| Directions |
Say how many lines in the data below contain the word "will", and give no other text.
***** Data for processing *****
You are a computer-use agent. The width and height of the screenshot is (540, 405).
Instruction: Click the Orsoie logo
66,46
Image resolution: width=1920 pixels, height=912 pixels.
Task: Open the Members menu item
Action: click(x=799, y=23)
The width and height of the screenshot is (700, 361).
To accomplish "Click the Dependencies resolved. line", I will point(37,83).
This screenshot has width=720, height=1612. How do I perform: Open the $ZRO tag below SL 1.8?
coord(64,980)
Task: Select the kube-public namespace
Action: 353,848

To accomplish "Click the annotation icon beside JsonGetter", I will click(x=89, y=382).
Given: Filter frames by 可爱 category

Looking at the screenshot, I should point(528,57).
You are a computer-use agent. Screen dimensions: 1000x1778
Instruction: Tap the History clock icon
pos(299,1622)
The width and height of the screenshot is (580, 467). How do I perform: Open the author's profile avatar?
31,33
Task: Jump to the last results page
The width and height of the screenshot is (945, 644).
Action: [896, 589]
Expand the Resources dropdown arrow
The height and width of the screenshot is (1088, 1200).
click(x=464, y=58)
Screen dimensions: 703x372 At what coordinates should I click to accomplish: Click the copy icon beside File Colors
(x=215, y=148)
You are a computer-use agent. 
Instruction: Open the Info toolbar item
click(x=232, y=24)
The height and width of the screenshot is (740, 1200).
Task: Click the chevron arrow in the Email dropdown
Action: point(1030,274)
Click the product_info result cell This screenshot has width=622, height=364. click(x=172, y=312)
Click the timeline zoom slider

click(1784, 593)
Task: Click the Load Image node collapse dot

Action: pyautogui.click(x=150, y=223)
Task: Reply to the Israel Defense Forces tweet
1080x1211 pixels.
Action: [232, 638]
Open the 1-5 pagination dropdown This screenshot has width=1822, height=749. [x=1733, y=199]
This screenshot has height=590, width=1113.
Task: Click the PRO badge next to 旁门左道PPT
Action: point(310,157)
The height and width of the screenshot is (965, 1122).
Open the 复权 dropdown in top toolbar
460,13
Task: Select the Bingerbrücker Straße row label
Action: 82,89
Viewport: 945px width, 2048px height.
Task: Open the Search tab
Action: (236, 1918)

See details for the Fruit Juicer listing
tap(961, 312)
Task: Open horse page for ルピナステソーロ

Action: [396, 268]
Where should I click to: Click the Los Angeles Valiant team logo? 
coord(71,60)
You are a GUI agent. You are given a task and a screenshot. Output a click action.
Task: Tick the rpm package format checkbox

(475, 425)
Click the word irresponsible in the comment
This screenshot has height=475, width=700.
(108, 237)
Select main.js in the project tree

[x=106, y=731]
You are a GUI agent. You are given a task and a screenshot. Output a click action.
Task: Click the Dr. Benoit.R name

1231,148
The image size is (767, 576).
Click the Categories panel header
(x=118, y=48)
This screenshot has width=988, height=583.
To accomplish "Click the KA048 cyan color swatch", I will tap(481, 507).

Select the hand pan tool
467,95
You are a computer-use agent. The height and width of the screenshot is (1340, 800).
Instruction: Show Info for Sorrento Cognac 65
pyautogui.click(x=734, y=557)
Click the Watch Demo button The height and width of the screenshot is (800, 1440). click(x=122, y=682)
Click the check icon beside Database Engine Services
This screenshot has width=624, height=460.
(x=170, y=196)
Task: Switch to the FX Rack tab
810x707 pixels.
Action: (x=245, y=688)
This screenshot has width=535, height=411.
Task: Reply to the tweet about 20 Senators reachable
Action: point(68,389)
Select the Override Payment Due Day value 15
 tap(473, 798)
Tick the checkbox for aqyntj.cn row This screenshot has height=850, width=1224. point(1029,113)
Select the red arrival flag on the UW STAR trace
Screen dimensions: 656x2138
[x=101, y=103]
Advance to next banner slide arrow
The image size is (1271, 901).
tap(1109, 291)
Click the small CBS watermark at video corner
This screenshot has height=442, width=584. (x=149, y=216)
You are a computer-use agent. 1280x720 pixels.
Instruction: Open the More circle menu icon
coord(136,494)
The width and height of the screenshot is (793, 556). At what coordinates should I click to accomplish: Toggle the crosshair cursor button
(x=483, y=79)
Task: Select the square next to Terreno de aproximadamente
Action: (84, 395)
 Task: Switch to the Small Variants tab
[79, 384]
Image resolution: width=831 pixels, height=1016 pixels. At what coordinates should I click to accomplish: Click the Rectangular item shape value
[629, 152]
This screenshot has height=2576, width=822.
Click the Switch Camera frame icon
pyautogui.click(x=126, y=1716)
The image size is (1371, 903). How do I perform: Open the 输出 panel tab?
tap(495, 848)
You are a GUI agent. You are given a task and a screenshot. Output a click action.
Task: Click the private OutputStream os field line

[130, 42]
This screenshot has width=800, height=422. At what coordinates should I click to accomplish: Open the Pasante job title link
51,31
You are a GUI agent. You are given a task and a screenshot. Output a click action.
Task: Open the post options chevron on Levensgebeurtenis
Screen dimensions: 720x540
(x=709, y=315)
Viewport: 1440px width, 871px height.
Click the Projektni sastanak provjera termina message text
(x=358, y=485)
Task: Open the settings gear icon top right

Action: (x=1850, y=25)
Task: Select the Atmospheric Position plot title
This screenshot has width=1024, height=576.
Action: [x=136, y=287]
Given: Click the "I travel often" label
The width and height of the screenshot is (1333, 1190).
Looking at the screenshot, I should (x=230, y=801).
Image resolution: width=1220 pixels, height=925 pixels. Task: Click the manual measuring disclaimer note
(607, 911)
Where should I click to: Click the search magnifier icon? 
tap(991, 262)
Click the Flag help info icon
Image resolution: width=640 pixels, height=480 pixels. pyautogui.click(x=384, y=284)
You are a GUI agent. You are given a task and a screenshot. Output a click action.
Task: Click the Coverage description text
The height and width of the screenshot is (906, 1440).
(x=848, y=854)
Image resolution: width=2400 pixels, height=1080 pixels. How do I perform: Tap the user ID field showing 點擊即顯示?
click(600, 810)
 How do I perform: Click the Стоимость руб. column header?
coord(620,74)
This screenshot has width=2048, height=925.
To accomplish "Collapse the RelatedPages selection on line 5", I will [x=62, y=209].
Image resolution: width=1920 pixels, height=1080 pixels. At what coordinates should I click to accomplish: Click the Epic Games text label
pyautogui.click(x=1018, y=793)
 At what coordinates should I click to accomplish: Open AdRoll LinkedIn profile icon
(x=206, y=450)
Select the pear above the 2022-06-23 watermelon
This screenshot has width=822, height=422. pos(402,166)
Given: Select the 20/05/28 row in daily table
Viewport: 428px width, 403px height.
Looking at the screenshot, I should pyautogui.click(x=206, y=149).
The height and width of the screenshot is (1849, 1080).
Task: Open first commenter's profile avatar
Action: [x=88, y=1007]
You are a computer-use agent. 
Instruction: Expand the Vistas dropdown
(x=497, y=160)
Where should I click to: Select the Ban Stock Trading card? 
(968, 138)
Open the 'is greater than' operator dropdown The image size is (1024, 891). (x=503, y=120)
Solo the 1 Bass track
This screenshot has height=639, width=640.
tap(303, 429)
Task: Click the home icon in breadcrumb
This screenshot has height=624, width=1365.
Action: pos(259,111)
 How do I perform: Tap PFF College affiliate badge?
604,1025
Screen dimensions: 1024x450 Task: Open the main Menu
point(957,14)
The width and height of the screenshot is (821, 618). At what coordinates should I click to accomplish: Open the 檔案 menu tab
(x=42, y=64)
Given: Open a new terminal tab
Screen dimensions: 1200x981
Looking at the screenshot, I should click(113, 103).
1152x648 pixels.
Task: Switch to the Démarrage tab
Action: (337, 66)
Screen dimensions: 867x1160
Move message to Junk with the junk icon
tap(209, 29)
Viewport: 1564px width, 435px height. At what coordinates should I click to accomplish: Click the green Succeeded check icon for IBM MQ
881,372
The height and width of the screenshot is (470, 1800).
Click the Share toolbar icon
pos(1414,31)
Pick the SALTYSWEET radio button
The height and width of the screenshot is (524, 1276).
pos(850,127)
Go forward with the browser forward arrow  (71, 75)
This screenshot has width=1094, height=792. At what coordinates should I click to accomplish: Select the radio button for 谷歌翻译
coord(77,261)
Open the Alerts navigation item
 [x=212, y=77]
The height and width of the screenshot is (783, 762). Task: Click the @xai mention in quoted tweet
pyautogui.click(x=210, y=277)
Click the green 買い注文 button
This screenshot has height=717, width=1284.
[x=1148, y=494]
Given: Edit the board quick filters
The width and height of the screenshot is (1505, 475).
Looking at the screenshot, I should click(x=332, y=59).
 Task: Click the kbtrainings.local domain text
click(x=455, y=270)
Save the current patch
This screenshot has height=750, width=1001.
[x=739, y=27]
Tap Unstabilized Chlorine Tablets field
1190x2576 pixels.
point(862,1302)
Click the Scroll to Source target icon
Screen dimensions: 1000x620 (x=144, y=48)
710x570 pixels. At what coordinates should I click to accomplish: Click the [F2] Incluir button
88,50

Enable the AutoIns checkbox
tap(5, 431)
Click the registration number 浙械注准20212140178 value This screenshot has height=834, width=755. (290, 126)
*****
| Exercise answer |
4